Klimakrise erhöht Risiko für weltweit gleichzeitige Ernteausfälle

Ein Extremwetterereignis kann zu Ernteausfällen in einer Region führen. Doch mit der Erderwärmung steigt die Wahrscheinlichkeit, dass dies in mehreren Regionen gleichzeitig geschieht. Das zeigt eine aktuelle Studie, die Auswirkungen von ungünstigen Großwetterlagen in mehreren Weltregionen im Zeitraum 1960 bis 2014 analysiert hat.

„Gleichzeitige Ernteausfälle in wichtigen Anbauregionen stellen ein systemisches Risiko dar, da die damit verbundenen steigenden Nahrungsmittelpreise zu Konflikten und Unterernährung in Ländern führen können, die auf Importe angewiesen sind“, schreibt die Forschungsgruppe um Kai Kornhuber von der Columbia University in New York City im Fachmagazin „Nature Communications“. In ihrer Studie verweisen darauf, dass dieser Aspekt in gängigen Klimamodellen kaum berücksichtigt wird.
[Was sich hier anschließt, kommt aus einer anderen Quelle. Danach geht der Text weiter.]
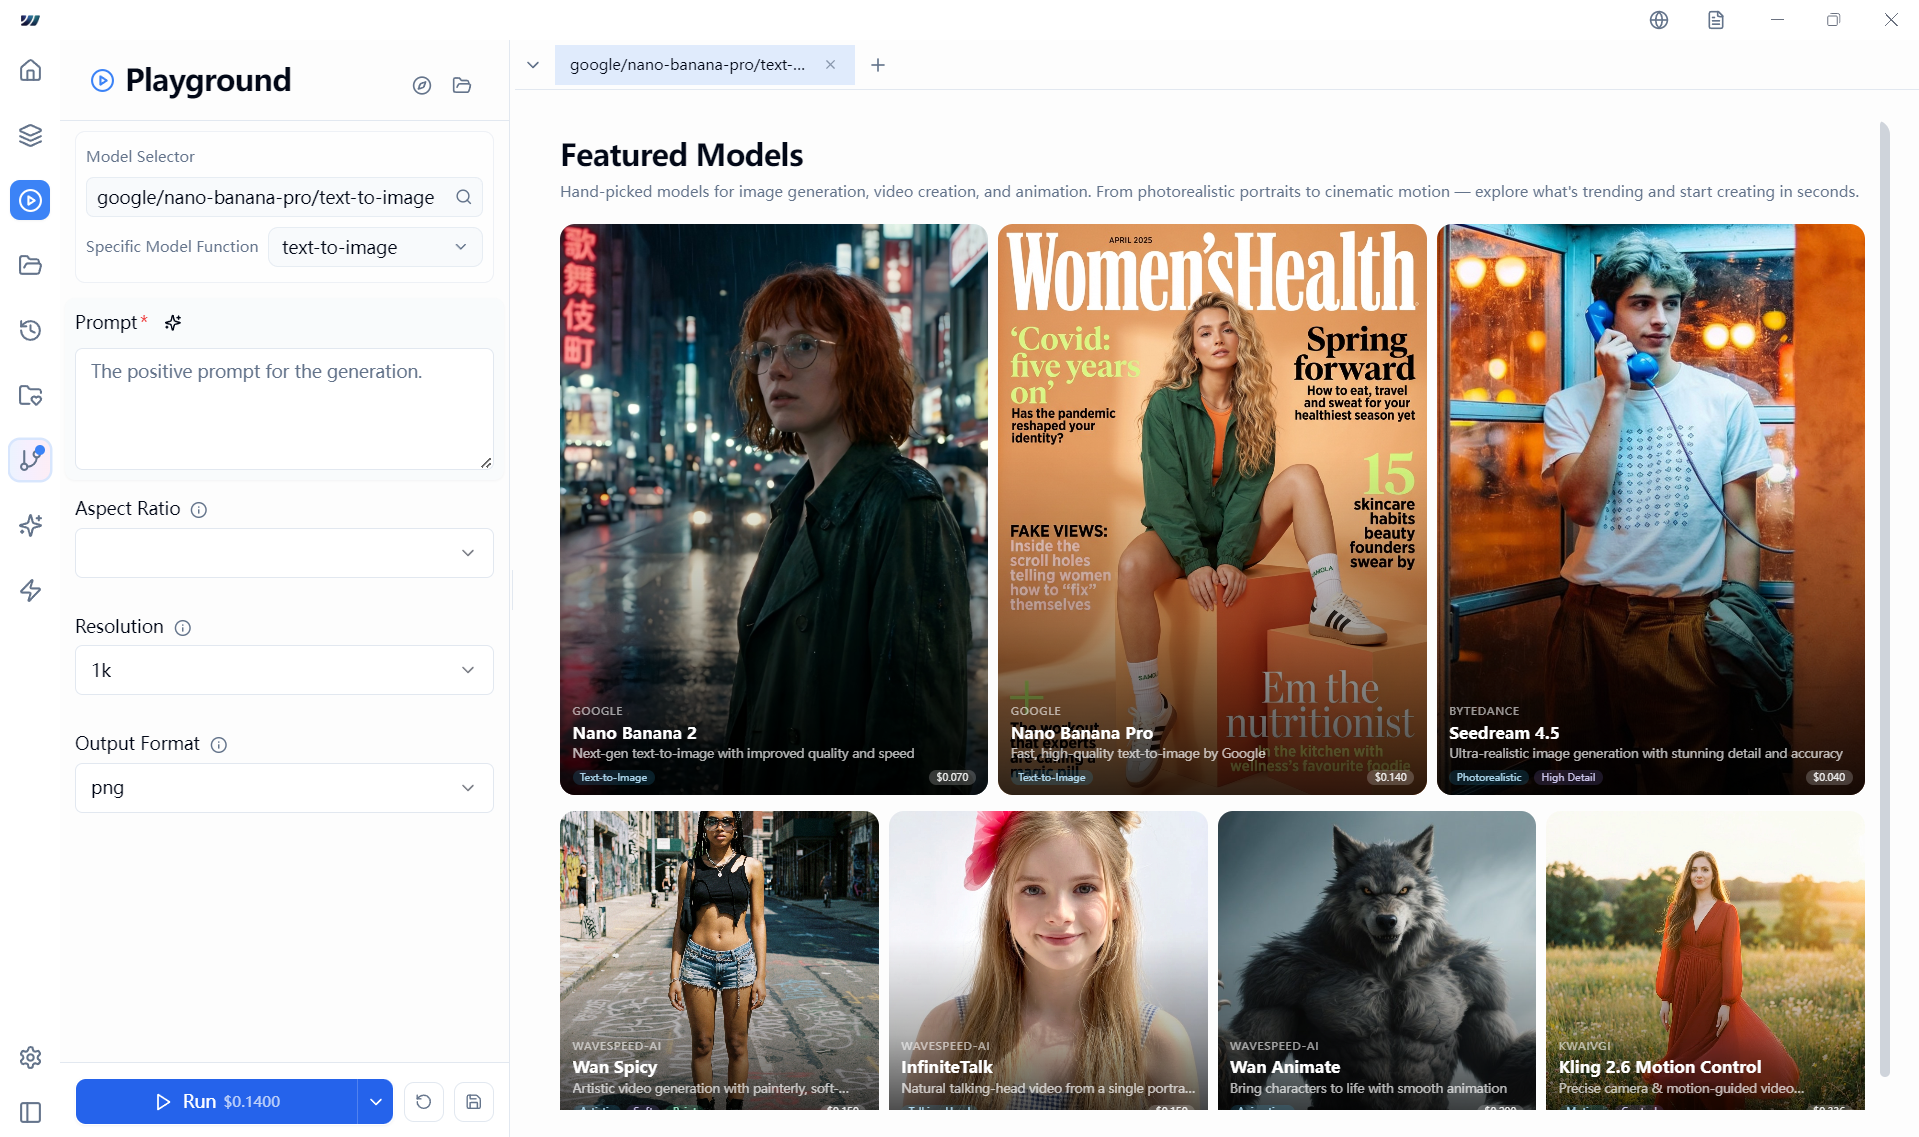
Task: Click the compass explore icon near Playground
Action: [422, 86]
Für ihre Analyse nahmen die Wissenschaftler und Wissenschaftlerinnen die Feldfrüchte Weizen und Mais ins Visier. Jeweils etwa zwei Drittel der Weltproduktion stammt aus den Regionen Nordamerika, Westeuropa, Osteuropa, Indien und Ostasien.
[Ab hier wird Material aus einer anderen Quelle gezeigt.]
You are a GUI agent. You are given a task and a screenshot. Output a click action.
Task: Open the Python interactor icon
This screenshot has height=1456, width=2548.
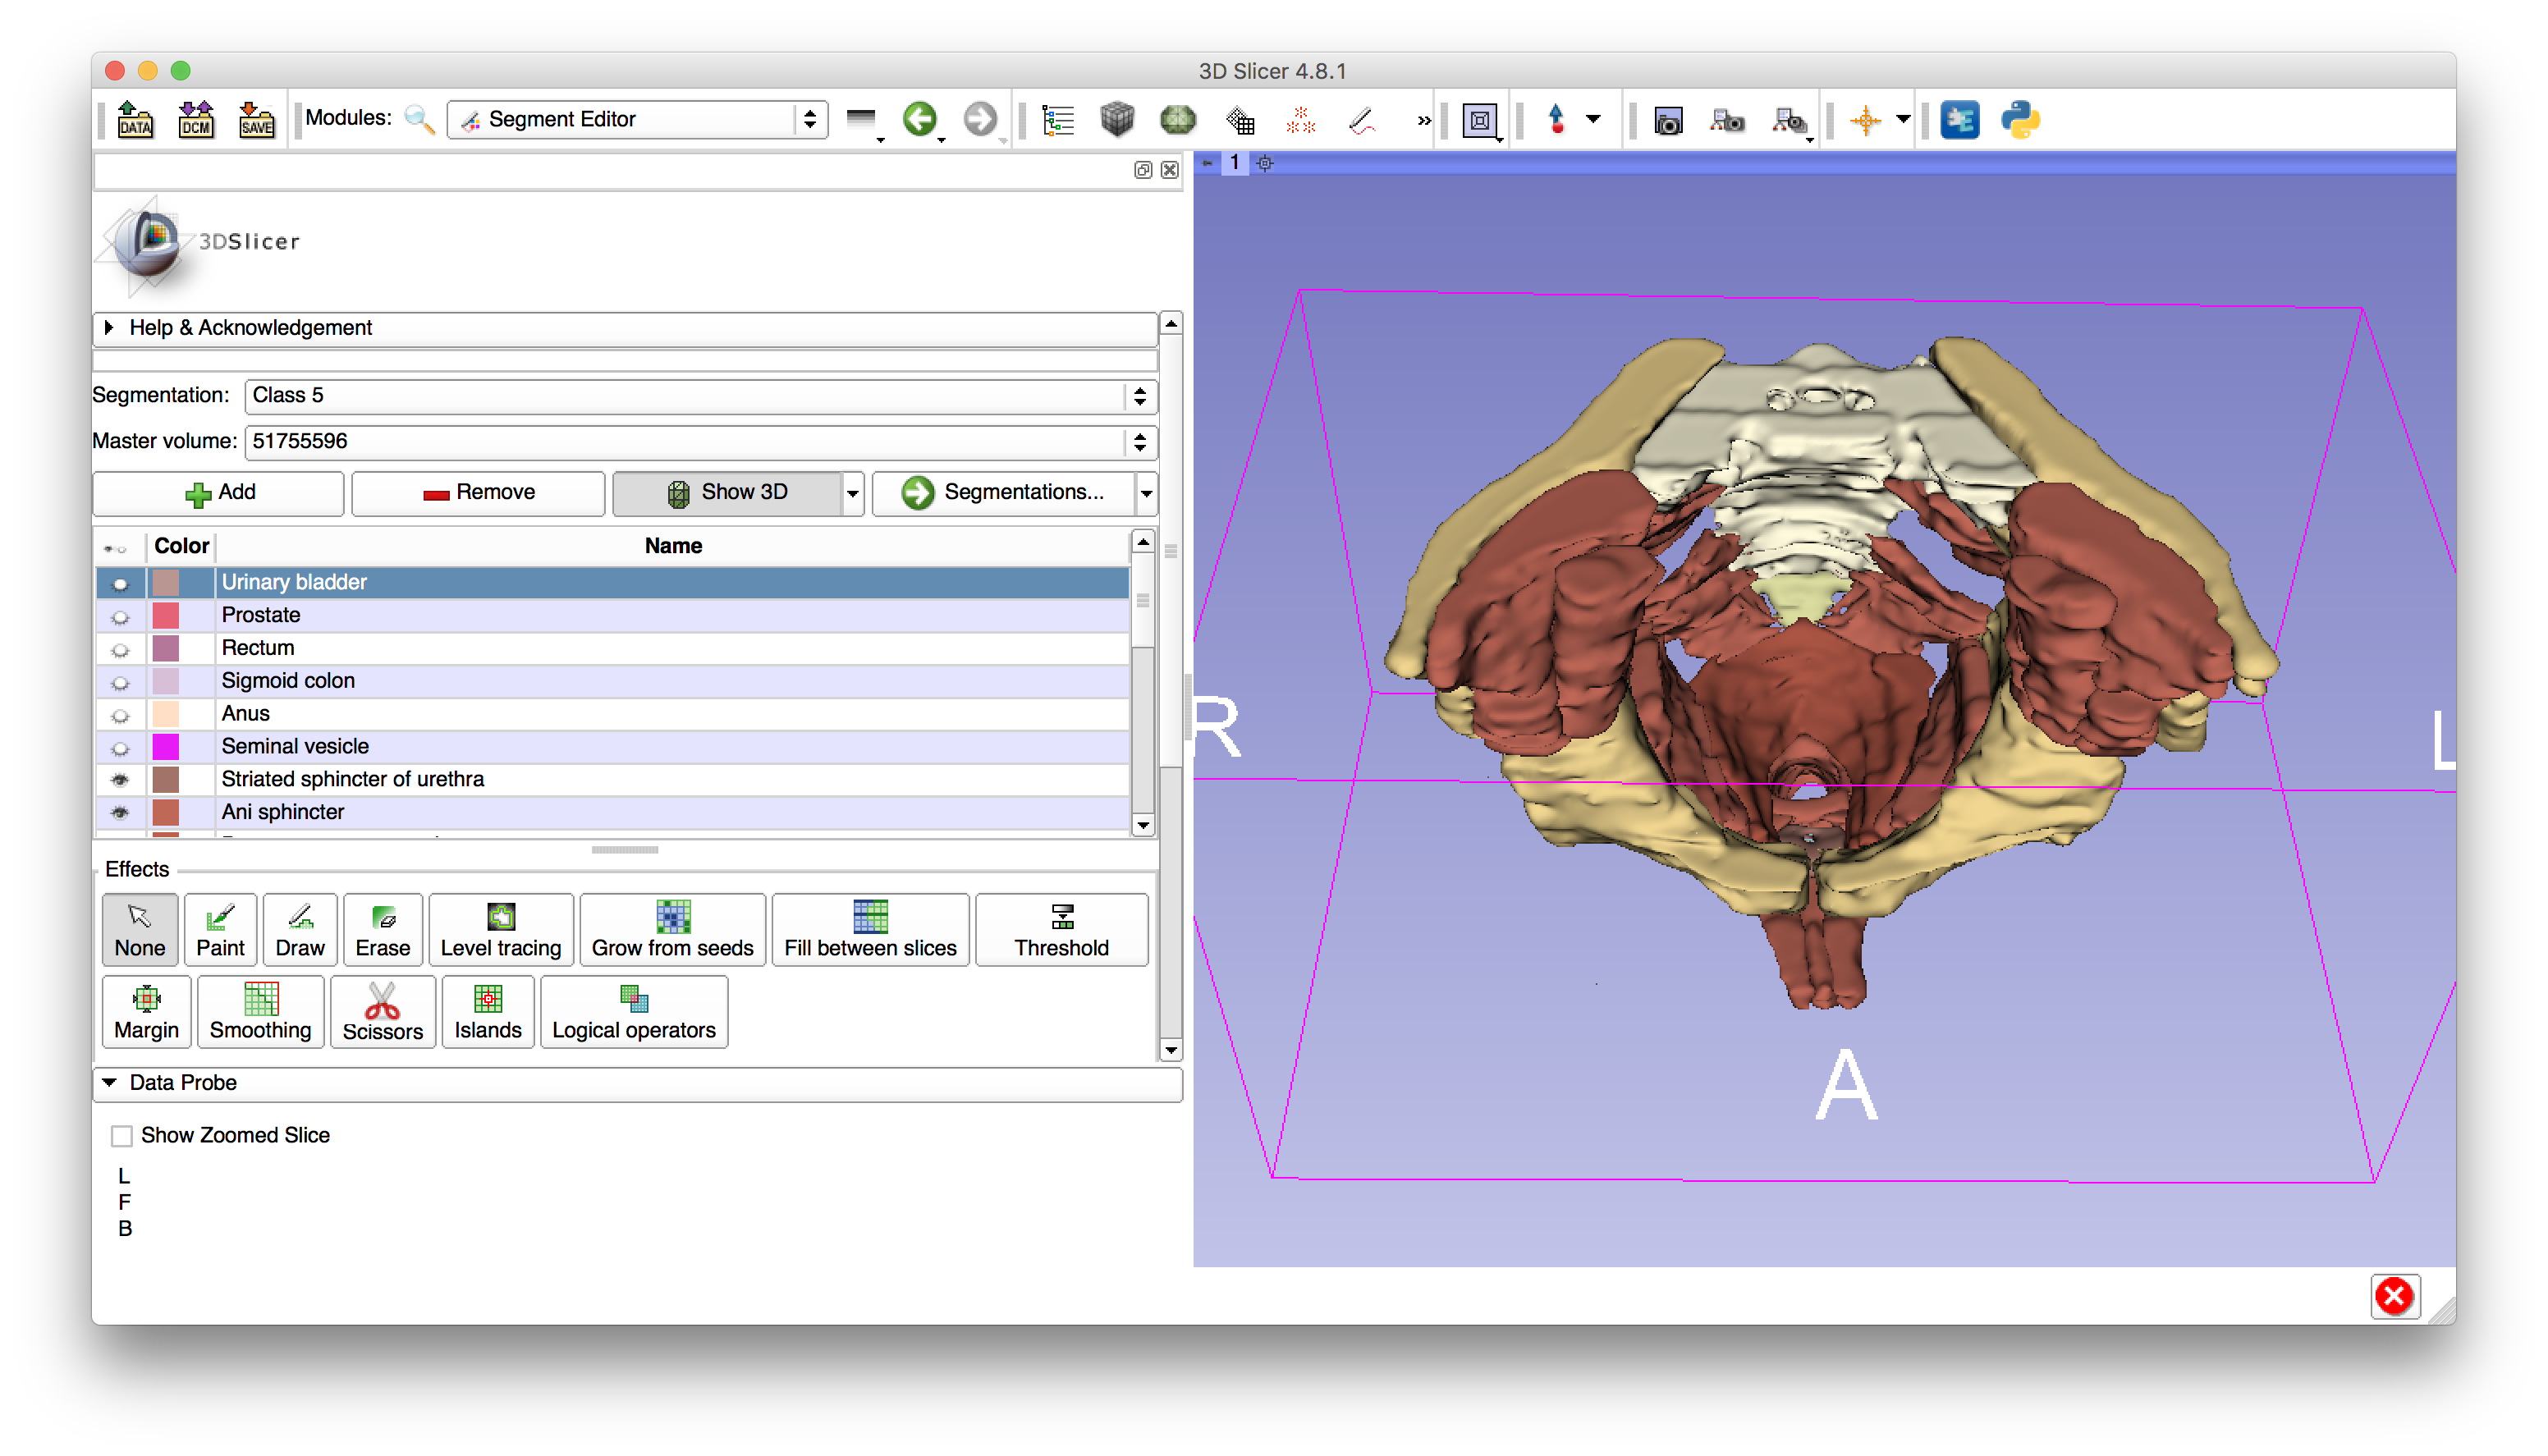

Hoch- und Tiefdruckgebiete, die sich teilweise wochenlang kaum vom Fleck bewegen und deshalb Dürren oder extreme Niederschläge verursachen, entstehen auf der Nordhalbkugel meist durch bestimmte Konstellationen beim Jetstream. Der polare Jetstream ist ein Starkwindband, das sich in neun bis zwölf Kilometern Höhe an der Grenze zwischen subtropischer Warmluft und polarer Kaltluft um die Erde windet. Der Jetstream kann große Wellen, sogenannte Rossby-Wellen, ausbilden. Wenn diese nicht weiterwandern, sondern stehen bleiben, dann können sich Hoch- und Tiefdruckgebiete längere Zeit über einer Region halten. Für die Sommer der Nordhalbkugel sind Rossby-Wellen mit fünf und mit sieben Wellenbergen bekannt.

Bestimmte Wetterlagen

Kornhuber und sein Team suchten in historischen Daten (1960 bis 2014) nach Ereignissen, bei denen mehr als eine Kornkammer niedrige Erträge erzielte und die mit Rossby-Wellen zusammenhingen. Sie ermittelten anhand mehrerer Modelle, dass in der Vergangenheit bei Rossby-Wellen mit sieben Wellenbergen die Weizen- und Maisernte in Ostasien um bis zu sieben Prozent niedriger lag, in Nordamerika um sechs Prozent und in Osteuropa um drei Prozent. Bei Rossby-Wellen mit fünf Bergen waren es 3,7 Prozent weniger in Osteuropa und zwei Prozent weniger in Nordamerika.

Die Forscher untersuchten, wie wahrscheinlich das Auftreten von gleichzeitigen Ernteverluste in zwei der Kornkammern in der Vergangenheit war. Die Wahrscheinlichkeit war vor allem dann erhöht, wenn Nordamerika eine der betroffenen Regionen war. Bei den Modellsimulationen der künftigen Entwicklung (2045 bis 2099, bei sehr stark steigendem Kohlendioxidausstoß) steigt das Risiko von hohen Ernteverlusten besonders, wenn bei Sieben-Berge-Rossby-Wellen Nordamerika und Ostasien betroffen sind. Bei Fünf-Berge-Rossby-Wellen erhöht sich die Wahrscheinlichkeit für hohe Ernteverluste, wenn einerseits Nordamerika und Osteuropa sowie andererseits Indien und Westeuropa betroffen sind.

Der Krieg Russlands gegen die Ukraine hat im vergangenen Jahr gezeigt, wie schwierig die Lage auf dem Weltmarkt wird, wenn zwei der großen Getreidelieferanten kriegsbedingt kein Getreide mehr ausführen. Im Zuge des Klimawandels könnte es durch wetterbedingte Ernteausfälle zu noch gravierenderen Situationen kommen. Die Studienautoren plädieren daher für mehr Forschung in dem Bereich.